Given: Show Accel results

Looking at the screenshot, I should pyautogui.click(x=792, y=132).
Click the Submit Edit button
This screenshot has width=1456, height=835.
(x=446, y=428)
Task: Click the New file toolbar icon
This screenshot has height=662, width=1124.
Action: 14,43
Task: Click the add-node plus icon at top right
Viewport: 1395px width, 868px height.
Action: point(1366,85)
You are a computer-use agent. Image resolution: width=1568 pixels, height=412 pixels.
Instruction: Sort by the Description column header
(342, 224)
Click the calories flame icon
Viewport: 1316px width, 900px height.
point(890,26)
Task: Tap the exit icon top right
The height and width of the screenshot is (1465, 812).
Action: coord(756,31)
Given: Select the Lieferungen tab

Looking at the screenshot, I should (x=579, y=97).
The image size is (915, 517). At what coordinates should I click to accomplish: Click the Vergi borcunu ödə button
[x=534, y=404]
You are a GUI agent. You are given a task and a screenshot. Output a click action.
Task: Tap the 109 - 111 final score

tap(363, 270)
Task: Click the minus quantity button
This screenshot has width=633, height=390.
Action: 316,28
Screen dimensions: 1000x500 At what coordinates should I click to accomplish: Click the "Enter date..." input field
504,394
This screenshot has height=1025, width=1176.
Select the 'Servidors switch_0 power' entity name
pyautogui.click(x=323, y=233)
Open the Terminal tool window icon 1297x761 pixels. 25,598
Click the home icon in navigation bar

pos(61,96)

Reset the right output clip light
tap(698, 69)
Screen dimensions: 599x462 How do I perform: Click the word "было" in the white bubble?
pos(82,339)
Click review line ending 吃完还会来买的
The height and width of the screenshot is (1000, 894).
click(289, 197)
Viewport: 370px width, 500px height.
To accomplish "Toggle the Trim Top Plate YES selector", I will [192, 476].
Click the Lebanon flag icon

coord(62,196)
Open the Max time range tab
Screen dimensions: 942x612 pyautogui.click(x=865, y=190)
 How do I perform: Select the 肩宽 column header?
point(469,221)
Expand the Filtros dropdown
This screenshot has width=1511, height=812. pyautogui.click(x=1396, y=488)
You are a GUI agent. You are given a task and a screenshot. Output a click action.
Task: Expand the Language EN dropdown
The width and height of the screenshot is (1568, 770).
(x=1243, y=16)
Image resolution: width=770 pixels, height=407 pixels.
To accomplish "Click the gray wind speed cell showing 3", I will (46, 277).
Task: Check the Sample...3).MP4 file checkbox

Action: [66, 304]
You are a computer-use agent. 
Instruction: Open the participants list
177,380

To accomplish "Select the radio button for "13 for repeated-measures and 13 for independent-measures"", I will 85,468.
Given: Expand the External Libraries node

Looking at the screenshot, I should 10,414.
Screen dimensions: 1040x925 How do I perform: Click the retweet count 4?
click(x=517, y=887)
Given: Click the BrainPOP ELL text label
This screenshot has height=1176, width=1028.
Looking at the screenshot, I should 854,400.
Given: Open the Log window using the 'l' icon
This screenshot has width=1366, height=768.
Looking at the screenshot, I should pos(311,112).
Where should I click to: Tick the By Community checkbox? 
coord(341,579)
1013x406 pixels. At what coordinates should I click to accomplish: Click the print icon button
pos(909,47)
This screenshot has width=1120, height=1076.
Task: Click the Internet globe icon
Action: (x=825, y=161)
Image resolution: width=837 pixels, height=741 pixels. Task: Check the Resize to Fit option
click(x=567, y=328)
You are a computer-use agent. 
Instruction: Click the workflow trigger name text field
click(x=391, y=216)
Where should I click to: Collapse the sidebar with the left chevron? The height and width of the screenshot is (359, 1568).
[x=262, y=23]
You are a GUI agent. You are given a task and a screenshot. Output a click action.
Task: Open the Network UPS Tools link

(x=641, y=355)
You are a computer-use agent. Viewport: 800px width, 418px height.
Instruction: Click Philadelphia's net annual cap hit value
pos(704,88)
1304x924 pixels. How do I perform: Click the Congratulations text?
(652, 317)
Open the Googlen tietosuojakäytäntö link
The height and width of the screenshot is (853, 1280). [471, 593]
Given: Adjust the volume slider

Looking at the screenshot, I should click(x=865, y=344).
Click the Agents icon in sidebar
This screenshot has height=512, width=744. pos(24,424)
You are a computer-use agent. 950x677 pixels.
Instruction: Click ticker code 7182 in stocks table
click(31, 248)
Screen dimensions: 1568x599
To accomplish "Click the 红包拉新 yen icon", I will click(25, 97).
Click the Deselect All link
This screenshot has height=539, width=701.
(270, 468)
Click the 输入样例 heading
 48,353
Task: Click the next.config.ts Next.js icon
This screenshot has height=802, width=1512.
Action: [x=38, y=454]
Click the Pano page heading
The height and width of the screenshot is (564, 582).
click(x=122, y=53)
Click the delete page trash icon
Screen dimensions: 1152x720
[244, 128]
▬▬▬▬▬▬
■ **Problem statement**
Every entry in the listing should be retyped exactly.

■ **Task output**
Given: Show Accel results

Looking at the screenshot, I should pyautogui.click(x=792, y=132).
Click the Submit Edit button
This screenshot has width=1456, height=835.
(x=446, y=428)
Task: Click the New file toolbar icon
This screenshot has height=662, width=1124.
Action: 14,43
Task: Click the add-node plus icon at top right
Viewport: 1395px width, 868px height.
Action: point(1366,85)
You are a computer-use agent. Image resolution: width=1568 pixels, height=412 pixels.
Instruction: Sort by the Description column header
(342, 224)
Click the calories flame icon
Viewport: 1316px width, 900px height.
point(890,26)
Task: Tap the exit icon top right
The height and width of the screenshot is (1465, 812).
Action: coord(756,31)
Given: Select the Lieferungen tab

Looking at the screenshot, I should (x=579, y=97).
The image size is (915, 517). At what coordinates should I click to accomplish: Click the Vergi borcunu ödə button
[x=534, y=404]
You are a GUI agent. You are given a task and a screenshot. Output a click action.
Task: Tap the 109 - 111 final score

tap(363, 270)
Task: Click the minus quantity button
This screenshot has width=633, height=390.
Action: 316,28
Screen dimensions: 1000x500 At what coordinates should I click to accomplish: Click the "Enter date..." input field
504,394
This screenshot has height=1025, width=1176.
Select the 'Servidors switch_0 power' entity name
pyautogui.click(x=323, y=233)
Open the Terminal tool window icon 1297x761 pixels. 25,598
Click the home icon in navigation bar

pos(61,96)

Reset the right output clip light
tap(698, 69)
Screen dimensions: 599x462 How do I perform: Click the word "было" in the white bubble?
pos(82,339)
Click review line ending 吃完还会来买的
The height and width of the screenshot is (1000, 894).
click(289, 197)
Viewport: 370px width, 500px height.
To accomplish "Toggle the Trim Top Plate YES selector", I will [192, 476].
Click the Lebanon flag icon

coord(62,196)
Open the Max time range tab
Screen dimensions: 942x612 pyautogui.click(x=865, y=190)
 How do I perform: Select the 肩宽 column header?
point(469,221)
Expand the Filtros dropdown
This screenshot has width=1511, height=812. pyautogui.click(x=1396, y=488)
You are a GUI agent. You are given a task and a screenshot. Output a click action.
Task: Expand the Language EN dropdown
The width and height of the screenshot is (1568, 770).
(x=1243, y=16)
Image resolution: width=770 pixels, height=407 pixels.
To accomplish "Click the gray wind speed cell showing 3", I will (46, 277).
Task: Check the Sample...3).MP4 file checkbox

Action: [66, 304]
You are a computer-use agent. 
Instruction: Open the participants list
177,380

To accomplish "Select the radio button for "13 for repeated-measures and 13 for independent-measures"", I will 85,468.
Given: Expand the External Libraries node

Looking at the screenshot, I should 10,414.
Screen dimensions: 1040x925 How do I perform: Click the retweet count 4?
click(x=517, y=887)
Given: Click the BrainPOP ELL text label
This screenshot has height=1176, width=1028.
Looking at the screenshot, I should 854,400.
Given: Open the Log window using the 'l' icon
This screenshot has width=1366, height=768.
Looking at the screenshot, I should pos(311,112).
Where should I click to: Tick the By Community checkbox? 
coord(341,579)
1013x406 pixels. At what coordinates should I click to accomplish: Click the print icon button
pos(909,47)
This screenshot has width=1120, height=1076.
Task: Click the Internet globe icon
Action: (x=825, y=161)
Image resolution: width=837 pixels, height=741 pixels. Task: Check the Resize to Fit option
click(x=567, y=328)
You are a computer-use agent. 
Instruction: Click the workflow trigger name text field
click(x=391, y=216)
Where should I click to: Collapse the sidebar with the left chevron? The height and width of the screenshot is (359, 1568).
[x=262, y=23]
You are a GUI agent. You are given a task and a screenshot. Output a click action.
Task: Open the Network UPS Tools link

(x=641, y=355)
You are a computer-use agent. Viewport: 800px width, 418px height.
Instruction: Click Philadelphia's net annual cap hit value
pos(704,88)
1304x924 pixels. How do I perform: Click the Congratulations text?
(652, 317)
Open the Googlen tietosuojakäytäntö link
The height and width of the screenshot is (853, 1280). [471, 593]
Given: Adjust the volume slider

Looking at the screenshot, I should click(x=865, y=344).
Click the Agents icon in sidebar
This screenshot has height=512, width=744. pos(24,424)
You are a computer-use agent. 950x677 pixels.
Instruction: Click ticker code 7182 in stocks table
click(31, 248)
Screen dimensions: 1568x599
To accomplish "Click the 红包拉新 yen icon", I will click(25, 97).
Click the Deselect All link
This screenshot has height=539, width=701.
(270, 468)
Click the 输入样例 heading
 48,353
Task: Click the next.config.ts Next.js icon
This screenshot has height=802, width=1512.
Action: [x=38, y=454]
Click the Pano page heading
The height and width of the screenshot is (564, 582).
click(x=122, y=53)
Click the delete page trash icon
Screen dimensions: 1152x720
[244, 128]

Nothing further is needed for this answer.